I think this ticket makes a good point, @yiheng-wang-nv perhaps we can update the migration guide to make it clear? as another workaround, is it possible to use copy_model_state to load v0.5.3 checkpoints?

https://github.com/Project-MONAI/MONAI/blob/e95500ad1802e91da12f31350ba8e3b85dc36d11/monai/networks/utils.py#L339

In general, monai adopts the semantic versioning -- at this stage we are at major version zero (0.y.z), indicating an initial development. Anything may change at any time, the public API should not be considered stable.

Hi @wyli , thank you. I think updating the migration guide is really beneficial.

yiheng-wang-nv commented 3 years ago

Hi @yiheng-wang-nv , you set norm_name=("instance", {"affine": True}) as default in DynUnet and that's the reason it seems to work, but problem persists with UnetResBlock and UnetBasicBlock.

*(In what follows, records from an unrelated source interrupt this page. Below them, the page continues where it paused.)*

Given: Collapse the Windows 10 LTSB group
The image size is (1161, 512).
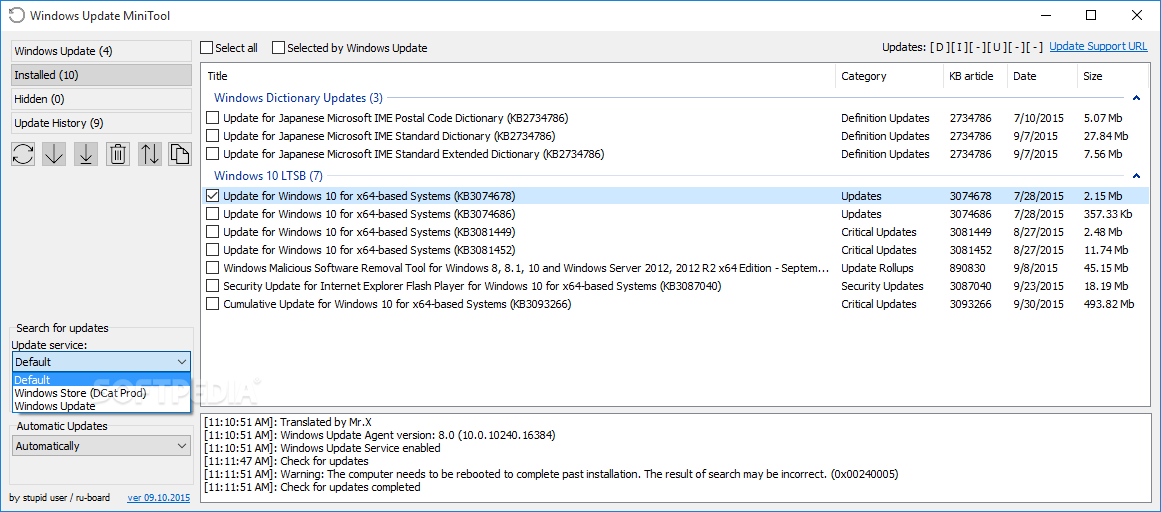Looking at the screenshot, I should 1136,176.
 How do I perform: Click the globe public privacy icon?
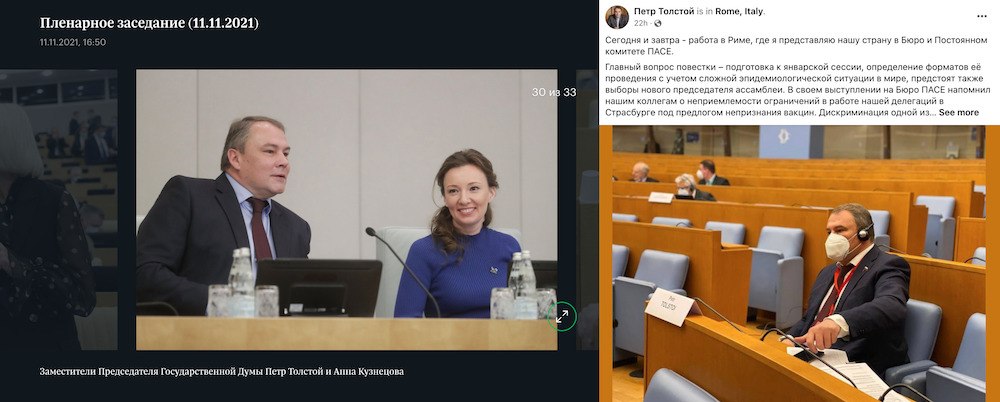(658, 24)
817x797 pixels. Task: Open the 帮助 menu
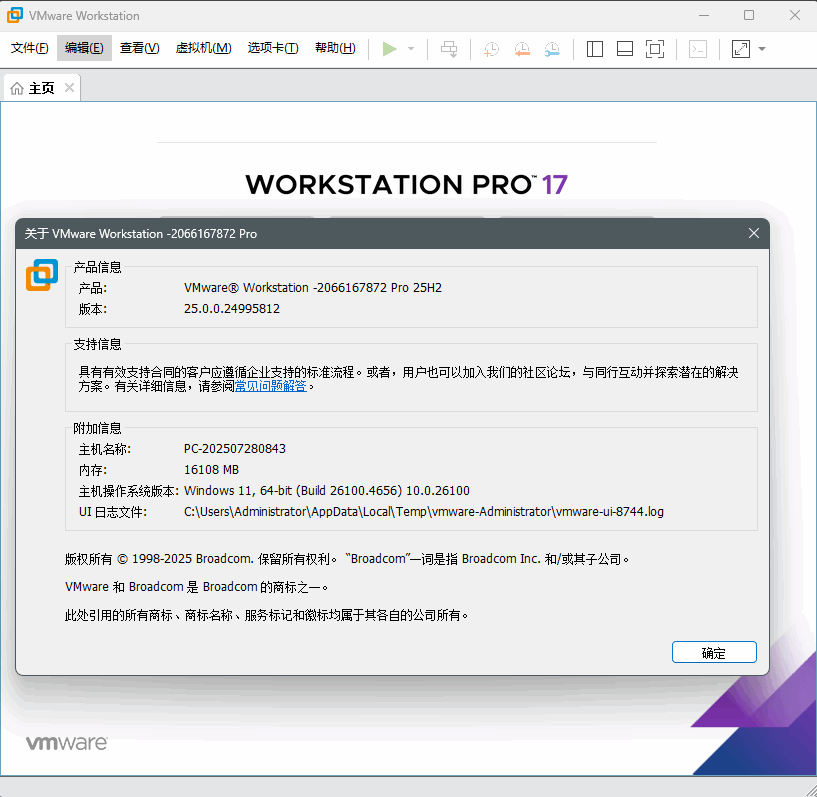334,47
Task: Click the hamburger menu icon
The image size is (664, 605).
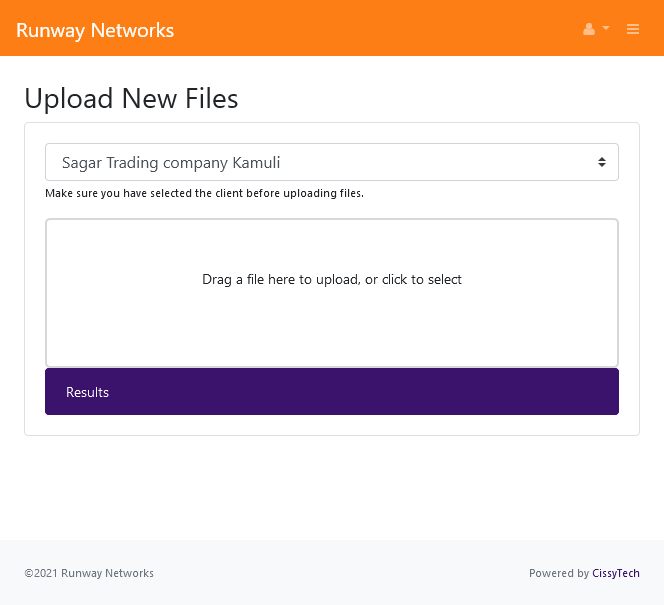Action: pyautogui.click(x=633, y=29)
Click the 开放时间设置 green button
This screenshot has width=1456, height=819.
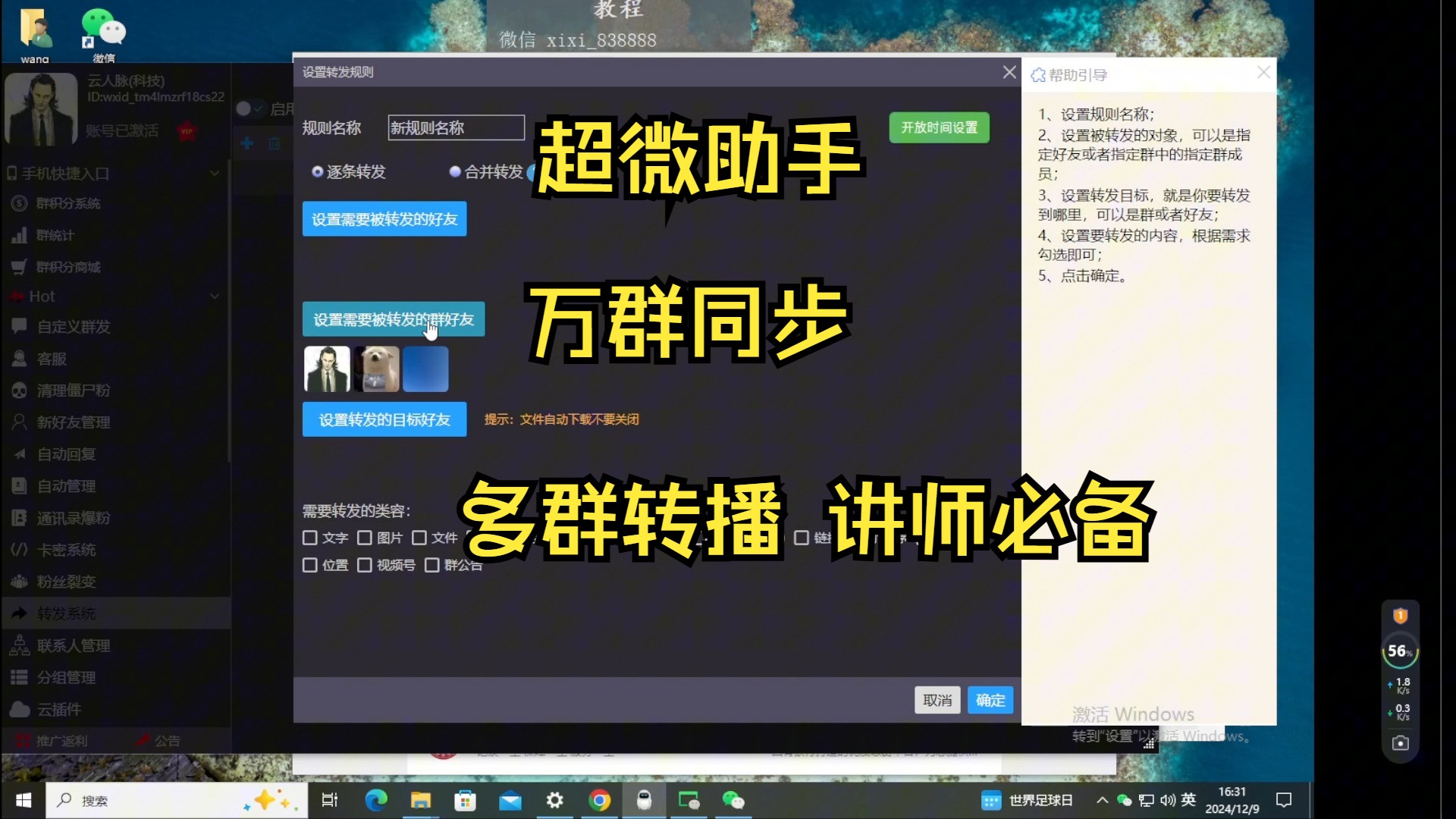(939, 127)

I see the argument for making norm_name generic, but that comes at the cost of breaking changes where previous models cannot be restored. If you use UnetResBlock, UnetBasicBlock or any conv layer with the instance normalization in 0.5.3 and try to restore the model in 0.6.0, it would not work, unless you are somehow aware to change norm_name=("instance", {"affine": True}). Why not making the conv layer behavior consistent ?

or any conv layer with the instance normalization in 0.5.3 this is incorrect. Only blocks in dynunet_block.py are affected due to the limitation in this line

yiheng-wang-nv commented 3 years ago

MONAI/monai/networks/utils.py

Thanks @wyli , I've updated the guide.